──────── Extracto del texto ────────
Hace ya un buen tiempo que me
interesa comprender los juegos de poder que se dan al interior de las
organizaciones, por lo que he estado revisando material sobre el tema, como el
libro Las
48 leyes del poder de Robert Greene. Acabo de terminar la lectura de La
Anatomía del Poder de John Kenneth Galbraith, un libro publicado en 1984,
tal vez algo antiguo, pero con ideas interesantes a considerar.
Para quienes quieran conocerlo
más, pueden ver su perfil en
Wikipedia.
La tesis central del libro es que
el poder no es misterioso ni metafísico: es un fenómeno observable, medible y
explicable por sus formas, fuentes y mecanismos de transmisión. El libro
intenta desmontar la idea de que el poder es un atributo exclusivamente
individual o moral y propone entenderlo principalmente como un fenómeno
organizacional, inscrito en estructuras modernas de producción, administración
y comunicación.
Para el autor, el poder se define
como “la capacidad de lograr que otros hagan lo que de otra manera no harían”.
Me parece una definición simple que enfatiza tres elementos importantes: (1) capacidad:
el poder no es acción directa, sino la posibilidad de inducirla; (2) relación
social: siempre implica interacción entre un agente que ejerce poder y otro
que responde a él; y (3) contrafactualidad: el poder se verifica
comparando la acción inducida con lo que habría ocurrido sin esa intervención.
Me gusta más la definición de
Galbraith que la de Bertrand
Russell, quien lo define como: “la producción de los efectos deseados” que
me resulta más difícil de comprender, aunque también comparte este enfoque
práctico, ya que decimos que alguien es poderoso cuando logra lo que desea.
Para Galbraith, toda
manifestación de poder que produce obediencia puede reducirse a una de tres
formas fundamentales. Estas formas son los mecanismos concretos por los cuales
la capacidad de influir se traduce en conducta.
La primera es el poder
condigno, basado en la coerción o el castigo, real o potencial. En esta
forma de poder, el costo de no obedecer es tan alto que la persona opta por el
comportamiento deseado. Se caracteriza por ser inmediato y claro, pero también
inestable, costoso y difícil de sostener a gran escala.
El segundo es el poder
compensatorio, que se basa en la promesa de recompensas, induciendo la
acción al ofrecer un beneficio material o simbólico. Es más eficiente y estable
que la coerción y domina en sociedades de mercado.
Y en tercer lugar está el poder
condicionado, que se basa en la persuasión, la educación, la modificación
de creencias o la manipulación simbólica. El receptor quiere hacer lo que el
poder pretende porque ha internalizado cierto marco mental. Es la forma más
sutil, duradera y menos visible. No requiere castigos ni pagos.
El autor identifica además tres
fuentes históricas del poder:
La primera es la personalidad:
el carisma, la inteligencia, la destreza estratégica, el prestigio personal. Es
la fuente más antigua, asociada a líderes militares, religiosos o políticos,
pero en el mundo moderno es marginal frente al poder de las organizaciones.
────────
Tareas
1) Resume en dos oraciones el texto sobre el poder.
2) Convierte en una lista el párrafo del texto sobre el poder que empieza con "Para el autor, el poder se define", sin perder sus datos principales.
3) Prosigue el texto sobre el poder a partir de su última oración.
──────── Extracto de datos ────────
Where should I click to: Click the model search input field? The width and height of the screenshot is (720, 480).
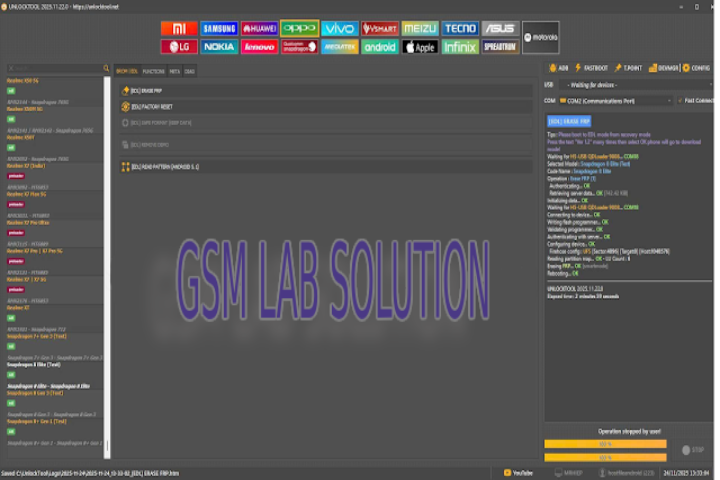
────────
──────── Extracto de datos ────────
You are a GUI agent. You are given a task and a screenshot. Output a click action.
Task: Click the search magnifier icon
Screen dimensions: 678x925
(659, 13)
────────
Respuestas
1) El texto comenta La anatomía del poder de John Kenneth Galbraith, que presenta el poder como un fenómeno observable y sobre todo organizacional, definido como la capacidad de lograr que otros hagan lo que de otra manera no harían. Según el libro, el poder que produce obediencia adopta tres formas: el condigno, basado en la coerción; el compensatorio, basado en recompensas; y el condicionado, basado en la persuasión y la modificación de creencias.

2)
- Definición de Galbraith: "la capacidad de lograr que otros hagan lo que de otra manera no harían".
- Capacidad: el poder no es acción directa, sino la posibilidad de inducirla.
- Relación social: implica interacción entre un agente que ejerce poder y otro que responde a él.
- Contrafactualidad: el poder se verifica comparando la acción inducida con lo que habría ocurrido sin esa intervención.

3)
La segunda es la propiedad,
la posesión de recursos económicos, ya que con ellos se puede influir sobre el
comportamiento de las personas “pagándoles” por subordinarse.
Finalmente, la tercera es la organización,
que es la gran fuente de poder en las sociedades industrializadas, combinando
recursos, especialización, información y coordinación. Para Galbraith, la
organización moderna ha desplazado a la propiedad y a la personalidad como las
verdaderas bases del poder efectivo. Una corporación, un partido político o un
Estado burocrático concentran capacidades de acción que ningún individuo puede
igualar.
Me interesa mucho el poder en
y de las organizaciones. Al respecto publiqué un post hace tiempo con
las reflexiones de Pfeffer
sobre el tema.
Para que una organización ejerza
poder, requiere instrumentos que permitan transmitir órdenes y obtener
obediencia. Galbraith señala tres:
El primero es la organización
interna: la estructura jerárquica, la división del trabajo y los
procedimientos que alinean a miles de integrantes hacia objetivos comunes.
Segundo, la afiliación, la
creación de lealtades: sentimiento de pertenencia, identidad corporativa,
nacionalismo, doctrinas partidarias. Convierte el poder condicionado en un
recurso estable.
Y tercero, el parecer legítimo,
ya que cuando la obediencia se percibe como moralmente justificada o natural,
el poder casi desaparece como tal. Aquí operan la educación, la ideología y los
relatos institucionales.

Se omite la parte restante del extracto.